### [Quoted text]

____

Now I fully agree that safety IS paramount however motorsport IS dangerous and the folks that take part SHOULD be fully aware of that....Having competed in motorsport myself (stage rallying) I know that the MSA preach that at every opportunity. That said the rulemakers have to strike a balance whereby they increase safety without alienating the guy who just wants to run his car up the strip, albeit in a car that may be at the faster end of the spectrum. It will be a fine balance but we dont need 'nanny' rules starting to encroach where they are not needed.
Again I am speaking from a non-drag perspective but also as someone who has participated in motorsport... When you start forcing participants to adopt top-level safety features when its debateable that they are required then the costs spiral. I know that prepping a rally car is not exactly inexpensive but if clubman class cars were mandated to adopt WRC levels of equipment then it wouldnt be viable for a lot of guys out there who are happy with the risks in their class of competition. Again, motorsport IS dangerous and we, as competitors know this and still get on with it.

____

### [Brief A]
Render as a Markdown table the entries from the line with "Given: Insert a Cilindro shape" up to and including the last line of the entries, omitting blank lines. Use the columns No. and Entry line.

____

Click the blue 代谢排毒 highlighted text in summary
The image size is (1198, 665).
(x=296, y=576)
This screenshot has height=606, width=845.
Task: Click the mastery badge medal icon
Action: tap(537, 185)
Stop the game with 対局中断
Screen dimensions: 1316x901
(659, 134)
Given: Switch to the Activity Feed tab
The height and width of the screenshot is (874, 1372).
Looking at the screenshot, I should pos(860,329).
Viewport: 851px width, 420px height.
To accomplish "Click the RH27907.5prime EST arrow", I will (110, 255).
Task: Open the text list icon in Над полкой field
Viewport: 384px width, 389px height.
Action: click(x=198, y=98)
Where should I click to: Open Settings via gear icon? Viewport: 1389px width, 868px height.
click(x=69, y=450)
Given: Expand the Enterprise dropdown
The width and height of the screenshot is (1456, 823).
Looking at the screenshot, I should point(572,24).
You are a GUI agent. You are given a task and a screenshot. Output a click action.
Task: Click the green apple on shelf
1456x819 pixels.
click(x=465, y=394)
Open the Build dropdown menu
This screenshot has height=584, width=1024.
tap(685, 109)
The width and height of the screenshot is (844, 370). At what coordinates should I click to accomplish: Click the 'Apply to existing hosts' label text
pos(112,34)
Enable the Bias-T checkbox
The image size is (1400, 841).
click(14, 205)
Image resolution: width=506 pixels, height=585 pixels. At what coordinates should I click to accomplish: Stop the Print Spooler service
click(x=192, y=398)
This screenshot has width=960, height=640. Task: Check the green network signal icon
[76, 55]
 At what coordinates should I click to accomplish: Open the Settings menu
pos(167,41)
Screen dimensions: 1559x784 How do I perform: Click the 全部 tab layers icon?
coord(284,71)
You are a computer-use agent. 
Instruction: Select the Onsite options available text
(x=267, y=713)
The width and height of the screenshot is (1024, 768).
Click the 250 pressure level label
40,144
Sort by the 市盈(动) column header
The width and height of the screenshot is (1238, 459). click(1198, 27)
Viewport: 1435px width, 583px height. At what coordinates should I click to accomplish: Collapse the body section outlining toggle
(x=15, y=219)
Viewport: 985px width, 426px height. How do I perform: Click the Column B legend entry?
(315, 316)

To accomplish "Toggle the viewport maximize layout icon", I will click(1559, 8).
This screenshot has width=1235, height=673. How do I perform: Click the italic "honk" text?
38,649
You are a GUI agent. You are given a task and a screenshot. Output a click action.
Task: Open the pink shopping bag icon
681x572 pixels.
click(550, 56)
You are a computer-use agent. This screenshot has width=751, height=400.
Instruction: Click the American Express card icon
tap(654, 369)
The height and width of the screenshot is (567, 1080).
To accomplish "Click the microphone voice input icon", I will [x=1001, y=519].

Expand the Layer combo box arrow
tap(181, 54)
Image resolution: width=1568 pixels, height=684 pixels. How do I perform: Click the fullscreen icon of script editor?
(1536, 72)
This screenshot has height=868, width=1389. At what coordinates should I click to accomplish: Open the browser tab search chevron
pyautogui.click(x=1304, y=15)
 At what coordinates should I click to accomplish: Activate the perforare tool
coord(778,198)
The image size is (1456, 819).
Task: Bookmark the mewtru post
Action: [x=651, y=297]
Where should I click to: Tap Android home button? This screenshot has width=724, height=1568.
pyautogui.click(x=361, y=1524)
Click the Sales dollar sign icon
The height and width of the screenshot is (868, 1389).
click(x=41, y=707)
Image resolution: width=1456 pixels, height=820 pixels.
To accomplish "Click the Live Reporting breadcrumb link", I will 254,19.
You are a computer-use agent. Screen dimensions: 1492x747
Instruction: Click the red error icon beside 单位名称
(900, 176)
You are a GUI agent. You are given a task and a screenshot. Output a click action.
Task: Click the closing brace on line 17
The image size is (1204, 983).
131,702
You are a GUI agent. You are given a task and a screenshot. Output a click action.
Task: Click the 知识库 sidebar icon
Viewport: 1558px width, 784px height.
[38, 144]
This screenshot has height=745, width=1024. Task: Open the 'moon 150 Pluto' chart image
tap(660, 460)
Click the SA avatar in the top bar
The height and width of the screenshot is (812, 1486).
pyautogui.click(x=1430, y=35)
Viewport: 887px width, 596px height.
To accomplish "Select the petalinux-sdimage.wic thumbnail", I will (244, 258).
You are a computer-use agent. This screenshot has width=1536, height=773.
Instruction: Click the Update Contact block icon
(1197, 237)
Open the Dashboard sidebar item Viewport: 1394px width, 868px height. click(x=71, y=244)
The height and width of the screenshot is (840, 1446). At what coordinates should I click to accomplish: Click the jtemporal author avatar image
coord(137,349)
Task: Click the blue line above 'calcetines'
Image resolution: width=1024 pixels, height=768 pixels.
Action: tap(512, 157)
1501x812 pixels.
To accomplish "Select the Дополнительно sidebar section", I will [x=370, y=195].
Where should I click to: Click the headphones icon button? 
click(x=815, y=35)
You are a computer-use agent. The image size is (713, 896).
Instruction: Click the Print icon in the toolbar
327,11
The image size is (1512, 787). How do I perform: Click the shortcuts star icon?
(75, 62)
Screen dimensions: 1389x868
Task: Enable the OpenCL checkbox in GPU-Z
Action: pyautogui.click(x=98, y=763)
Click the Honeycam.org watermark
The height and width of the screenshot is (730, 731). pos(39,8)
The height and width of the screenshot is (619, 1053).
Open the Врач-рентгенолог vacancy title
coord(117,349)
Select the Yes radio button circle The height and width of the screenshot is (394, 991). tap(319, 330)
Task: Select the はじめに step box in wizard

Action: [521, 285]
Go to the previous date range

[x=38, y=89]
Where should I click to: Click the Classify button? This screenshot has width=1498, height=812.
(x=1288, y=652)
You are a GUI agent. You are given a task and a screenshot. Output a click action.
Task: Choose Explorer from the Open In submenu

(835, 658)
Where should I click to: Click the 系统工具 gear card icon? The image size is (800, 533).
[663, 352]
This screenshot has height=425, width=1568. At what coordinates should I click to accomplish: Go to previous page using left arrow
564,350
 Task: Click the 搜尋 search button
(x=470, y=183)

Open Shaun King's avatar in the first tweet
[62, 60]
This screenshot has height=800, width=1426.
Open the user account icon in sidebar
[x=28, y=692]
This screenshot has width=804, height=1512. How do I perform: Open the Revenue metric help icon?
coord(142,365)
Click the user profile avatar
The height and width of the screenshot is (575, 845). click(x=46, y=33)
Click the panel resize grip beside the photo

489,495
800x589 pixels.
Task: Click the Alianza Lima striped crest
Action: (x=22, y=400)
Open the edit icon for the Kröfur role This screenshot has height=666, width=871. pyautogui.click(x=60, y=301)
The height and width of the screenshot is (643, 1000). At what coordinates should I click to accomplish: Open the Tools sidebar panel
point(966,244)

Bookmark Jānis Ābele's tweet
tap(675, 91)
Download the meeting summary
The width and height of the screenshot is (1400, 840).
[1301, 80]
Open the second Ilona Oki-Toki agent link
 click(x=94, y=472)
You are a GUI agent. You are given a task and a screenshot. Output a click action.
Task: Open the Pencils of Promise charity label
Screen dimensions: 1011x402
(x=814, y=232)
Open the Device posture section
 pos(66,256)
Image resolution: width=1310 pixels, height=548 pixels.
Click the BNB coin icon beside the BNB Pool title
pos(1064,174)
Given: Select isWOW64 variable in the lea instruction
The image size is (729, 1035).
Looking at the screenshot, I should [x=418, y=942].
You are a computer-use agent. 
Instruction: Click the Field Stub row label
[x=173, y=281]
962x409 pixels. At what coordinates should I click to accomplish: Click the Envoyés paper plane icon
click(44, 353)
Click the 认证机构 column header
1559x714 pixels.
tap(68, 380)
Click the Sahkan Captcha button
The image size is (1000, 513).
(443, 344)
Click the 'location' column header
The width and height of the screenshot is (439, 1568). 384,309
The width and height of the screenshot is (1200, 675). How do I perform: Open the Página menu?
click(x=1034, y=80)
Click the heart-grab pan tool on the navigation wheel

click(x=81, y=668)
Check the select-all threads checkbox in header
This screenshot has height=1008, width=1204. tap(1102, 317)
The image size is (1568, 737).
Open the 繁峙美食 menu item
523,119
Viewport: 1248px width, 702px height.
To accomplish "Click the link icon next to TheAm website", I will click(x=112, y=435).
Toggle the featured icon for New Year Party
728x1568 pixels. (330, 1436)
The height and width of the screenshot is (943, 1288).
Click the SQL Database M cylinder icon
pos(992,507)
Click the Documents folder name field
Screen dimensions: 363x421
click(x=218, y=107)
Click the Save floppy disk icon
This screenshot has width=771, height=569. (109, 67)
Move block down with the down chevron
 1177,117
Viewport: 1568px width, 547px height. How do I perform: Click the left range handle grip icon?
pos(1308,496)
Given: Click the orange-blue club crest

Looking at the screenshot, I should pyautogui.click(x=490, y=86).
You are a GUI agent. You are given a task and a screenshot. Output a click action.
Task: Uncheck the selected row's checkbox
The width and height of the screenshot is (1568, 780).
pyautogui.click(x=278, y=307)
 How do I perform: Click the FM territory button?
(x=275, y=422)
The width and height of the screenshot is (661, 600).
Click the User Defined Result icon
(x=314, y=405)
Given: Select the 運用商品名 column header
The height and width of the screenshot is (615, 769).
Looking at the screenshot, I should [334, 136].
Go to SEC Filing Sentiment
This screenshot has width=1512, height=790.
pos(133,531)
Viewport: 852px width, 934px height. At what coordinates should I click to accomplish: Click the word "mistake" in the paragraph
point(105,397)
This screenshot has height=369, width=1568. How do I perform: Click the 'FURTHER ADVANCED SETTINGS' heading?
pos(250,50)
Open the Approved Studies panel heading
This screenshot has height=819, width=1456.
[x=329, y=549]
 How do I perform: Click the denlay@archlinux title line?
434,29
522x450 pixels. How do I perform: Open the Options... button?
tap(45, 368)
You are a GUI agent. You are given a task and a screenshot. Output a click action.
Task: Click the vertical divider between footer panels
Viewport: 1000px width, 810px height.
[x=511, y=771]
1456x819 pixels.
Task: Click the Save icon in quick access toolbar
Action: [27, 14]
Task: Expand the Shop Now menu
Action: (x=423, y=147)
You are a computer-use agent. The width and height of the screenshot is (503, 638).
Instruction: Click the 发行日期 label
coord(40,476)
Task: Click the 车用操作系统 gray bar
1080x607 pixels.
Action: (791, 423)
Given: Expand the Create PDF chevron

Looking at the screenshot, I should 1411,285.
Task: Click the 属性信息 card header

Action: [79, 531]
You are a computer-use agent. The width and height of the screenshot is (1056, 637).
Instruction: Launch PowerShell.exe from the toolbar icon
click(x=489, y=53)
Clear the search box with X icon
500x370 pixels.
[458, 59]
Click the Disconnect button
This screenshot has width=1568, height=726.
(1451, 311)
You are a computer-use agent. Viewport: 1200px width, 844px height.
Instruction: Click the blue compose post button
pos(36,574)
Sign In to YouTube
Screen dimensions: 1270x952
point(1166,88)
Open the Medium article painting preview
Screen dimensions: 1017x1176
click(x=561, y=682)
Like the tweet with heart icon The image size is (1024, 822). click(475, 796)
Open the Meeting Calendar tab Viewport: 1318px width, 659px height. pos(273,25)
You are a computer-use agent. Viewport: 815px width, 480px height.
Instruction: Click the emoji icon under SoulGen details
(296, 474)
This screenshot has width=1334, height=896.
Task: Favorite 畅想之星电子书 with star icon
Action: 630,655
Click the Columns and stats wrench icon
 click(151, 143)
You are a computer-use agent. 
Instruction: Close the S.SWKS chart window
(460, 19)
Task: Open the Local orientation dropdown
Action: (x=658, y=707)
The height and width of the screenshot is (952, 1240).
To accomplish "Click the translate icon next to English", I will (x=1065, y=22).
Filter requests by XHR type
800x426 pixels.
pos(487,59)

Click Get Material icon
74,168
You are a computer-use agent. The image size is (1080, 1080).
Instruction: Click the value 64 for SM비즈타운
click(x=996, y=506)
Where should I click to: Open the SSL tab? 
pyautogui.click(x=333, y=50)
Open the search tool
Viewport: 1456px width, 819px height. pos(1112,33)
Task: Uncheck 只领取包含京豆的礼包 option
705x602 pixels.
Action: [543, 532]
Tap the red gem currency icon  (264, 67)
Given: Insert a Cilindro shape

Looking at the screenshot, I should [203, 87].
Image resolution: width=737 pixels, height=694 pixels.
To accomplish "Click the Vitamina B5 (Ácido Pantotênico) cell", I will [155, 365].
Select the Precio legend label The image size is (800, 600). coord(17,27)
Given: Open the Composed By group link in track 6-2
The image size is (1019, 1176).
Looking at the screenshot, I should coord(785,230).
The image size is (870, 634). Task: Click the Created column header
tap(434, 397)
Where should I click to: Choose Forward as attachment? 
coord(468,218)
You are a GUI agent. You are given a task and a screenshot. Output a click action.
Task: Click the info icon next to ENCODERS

____

### [Brief B]
List every distinct word of two or more letters that the motorsport safety post writes entirely in capital letters, giving each word once.

### [Problem solution A]
| No. | Entry line |
|---|---|
| 1 | Given: Insert a Cilindro shape |
| 2 | Looking at the screenshot, I should [203, 87]. |
| 3 | Image resolution: width=737 pixels, height=694 pixels. |
| 4 | To accomplish "Click the Vitamina B5 (Ácido Pantotênico) cell", I will [155, 365]. |
| 5 | Select the Precio legend label The image size is (800, 600). coord(17,27) |
| 6 | Given: Open the Composed By group link in track 6-2 |
| 7 | The image size is (1019, 1176). |
| 8 | Looking at the screenshot, I should coord(785,230). |
| 9 | The image size is (870, 634). Task: Click the Created column header |
| 10 | tap(434, 397) |
| 11 | Where should I click to: Choose Forward as attachment?  |
| 12 | coord(468,218) |
| 13 | You are a GUI agent. You are given a task and a screenshot. Output a click action. |
| 14 | Task: Click the info icon next to ENCODERS |

### [Problem solution B]
IS, SHOULD, MSA, WRC